The total number of active onshore rigs now stands at 742, down 1,134 (~60%) from a November 2014 high of 1,876. Across the three major unconventional basins, the oil rig total declined to 349 (down 4 last week), with Eagle Ford and Williston each down 1 and Permian down 2. Horizontal rigs declined 30, the largest single week decline this year, although this was partially offset by an increase in the number of directional wells being drilled.
Total U.S. rig count (including the GOM) declined 12 last week, with rigs targeting oil declining by 16 for a nine-week total of 97.
Oil prices were mixed Friday, failing to build on a midweek rally that has fizzled amid continued concerns over the oversupply of crude. On Wednesday, the benchmark U.S. oil price soared 6.3%, its largest gain in two months.
U.S. Supply and Demand…..
U.S. crude oil refinery inputs increased to an averaged 15.6 million barrels per day, with refineries at 87.4% of their operating capacity last week.
On the supply side, U.S. oil production in the Lower 48 remained flat last week, with total production at 8.607 million barrels per day.
U.S. crude imports averaged 7.0 million barrels per day last week, a decrease of 439,000 barrels per day from the previous week.
Crude oil inventories increased by 3.4 million barrels from the previous week; the crude build continues from lower processing of oil in the U.S. as refiners shut down for maintenance after the peak summer driving season.
Cushing’s storage, the main price point for WTI, declined by 0.8 million barrels per day, confirming that refinery input demand is increasing.

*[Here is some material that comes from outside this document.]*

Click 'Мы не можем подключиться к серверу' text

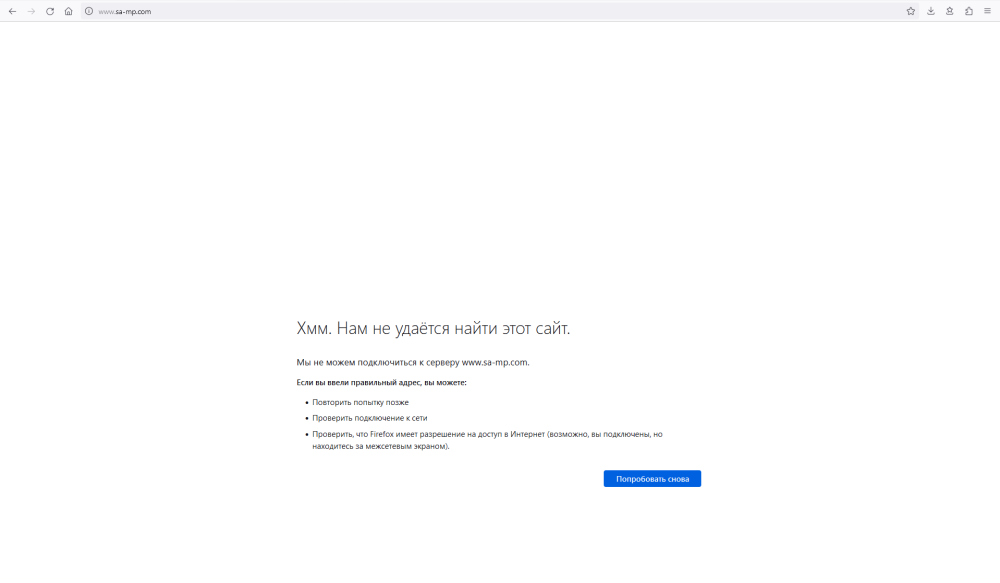(x=377, y=362)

As refinery demand returns from seasonal maintenance, U.S. supply and demand, existing 2015, is expected to be balanced at a crude input rate of 16.1 million barrels per day and the large stock builds seen in first quarter 2015 should not occur. However, with demand growth remaining uncertain in China and the U.S., WTI price response could be range-bound until crude supply decline is confirmed by historic production data.
The low refinery runs are diminishing and crude inventories are expected to remain flat to small increases, existing 2015. At 480 million barrels, U.S. crude inventories still remain above historical levels.